§ **What to do**:
What are the lines from the top of the entries below through the line containing "The height and width of the screenshot is (623, 750)."? Return them exactly, both ends included, without the pictures.

§ **Extracted material**:
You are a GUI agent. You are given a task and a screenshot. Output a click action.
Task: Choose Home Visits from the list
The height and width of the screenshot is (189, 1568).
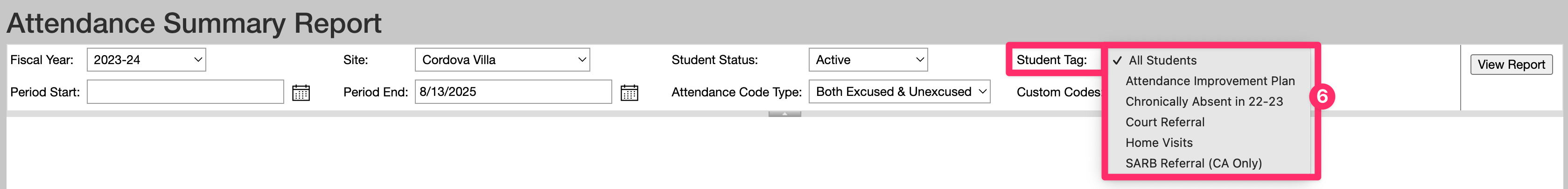1158,143
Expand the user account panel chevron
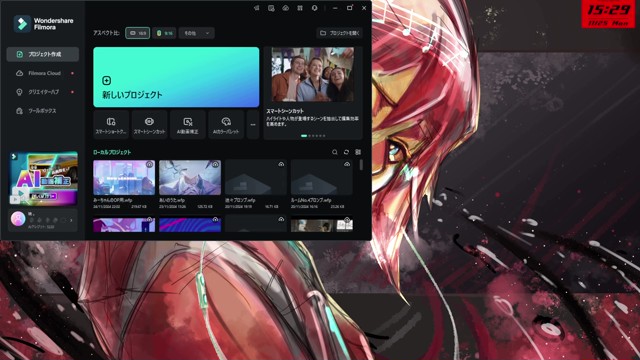640x360 pixels. click(x=71, y=220)
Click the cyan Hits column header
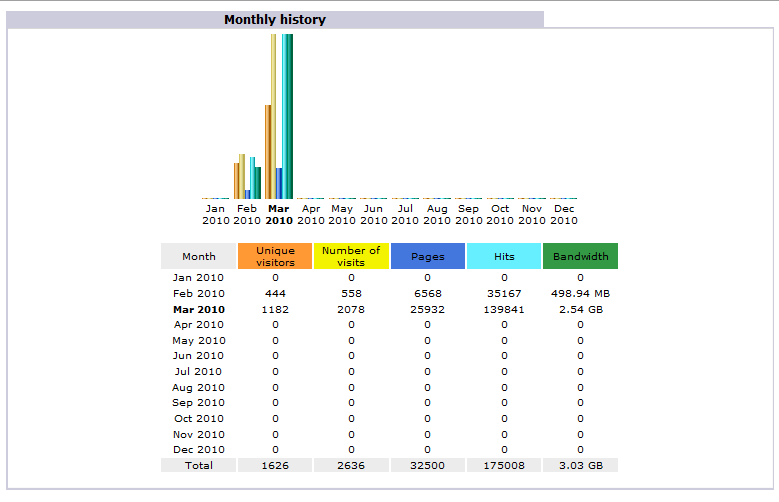 [x=504, y=256]
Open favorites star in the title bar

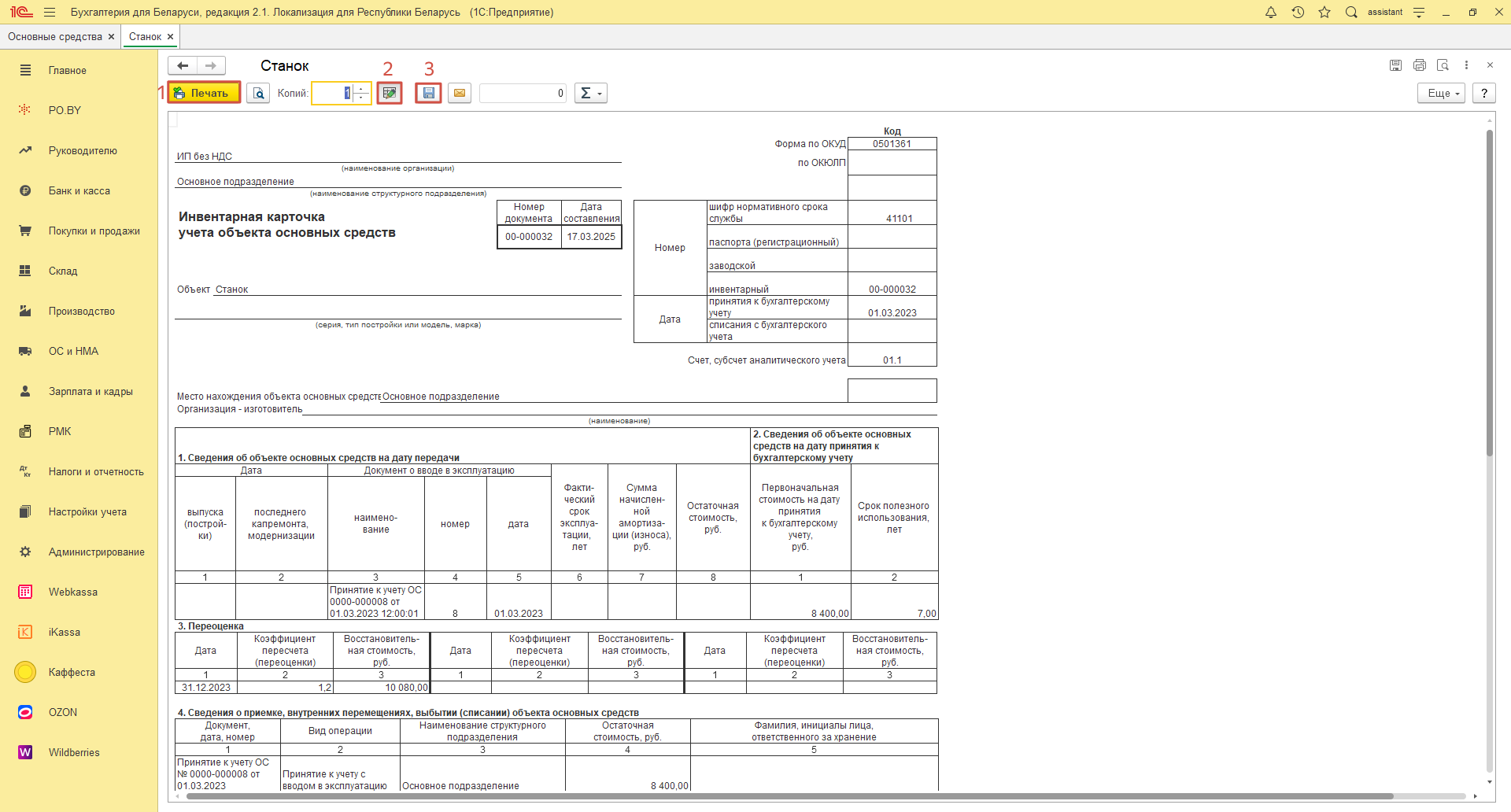(x=1324, y=13)
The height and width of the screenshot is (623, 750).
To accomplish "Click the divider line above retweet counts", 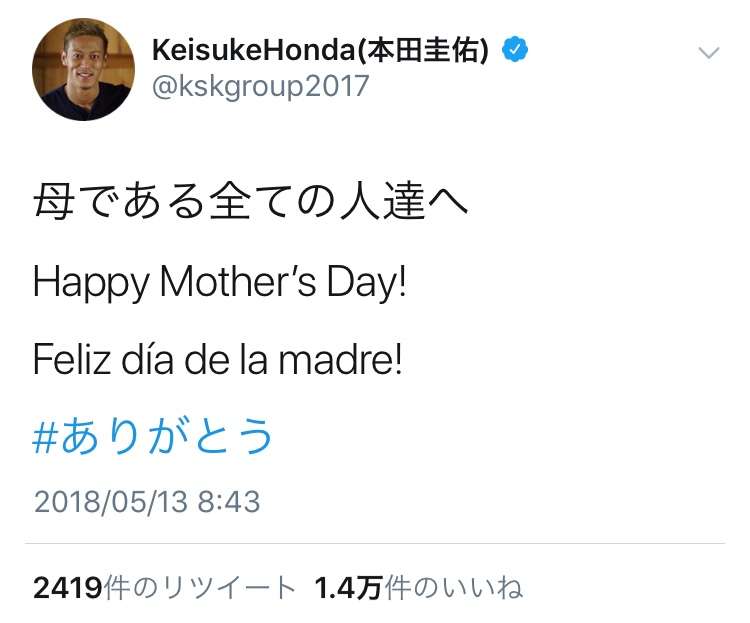I will (375, 544).
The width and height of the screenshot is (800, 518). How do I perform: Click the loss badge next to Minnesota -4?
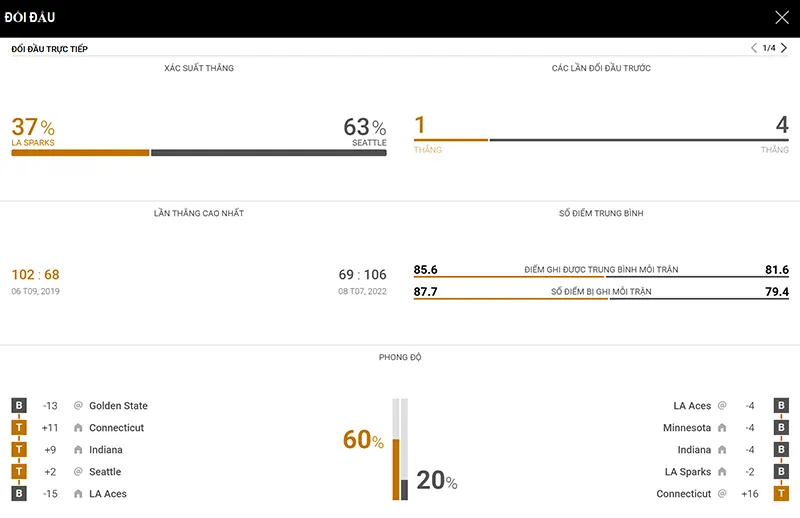click(782, 428)
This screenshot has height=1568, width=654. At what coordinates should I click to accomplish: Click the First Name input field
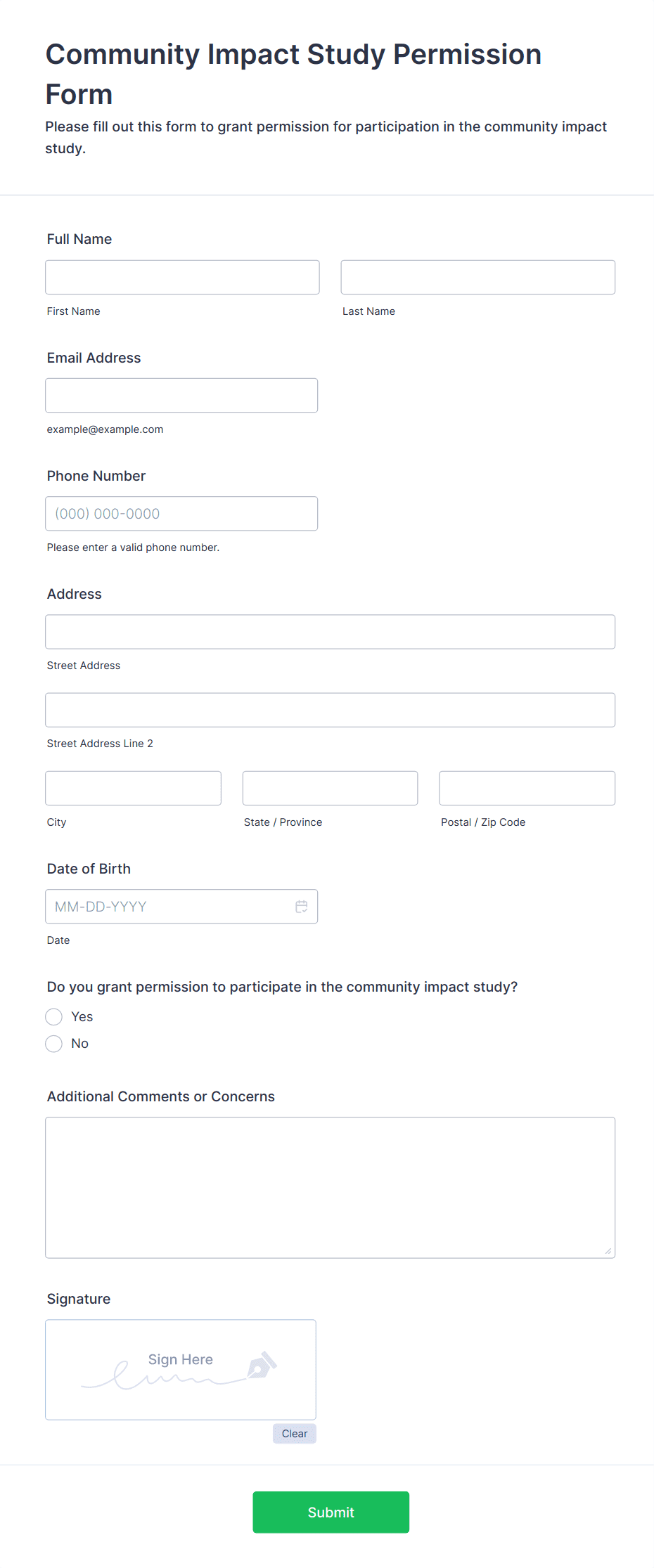pyautogui.click(x=181, y=277)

§ **Exercise response**:
You are a GUI agent. You are given a task and a screenshot. Output a click action.
Task: Choose Home Visits from the list
The height and width of the screenshot is (189, 1568).
1158,143
Expand the user account panel chevron
640x360 pixels. click(x=71, y=220)
Click the cyan Hits column header
 [x=504, y=256]
Open favorites star in the title bar

(x=1324, y=13)
The height and width of the screenshot is (623, 750).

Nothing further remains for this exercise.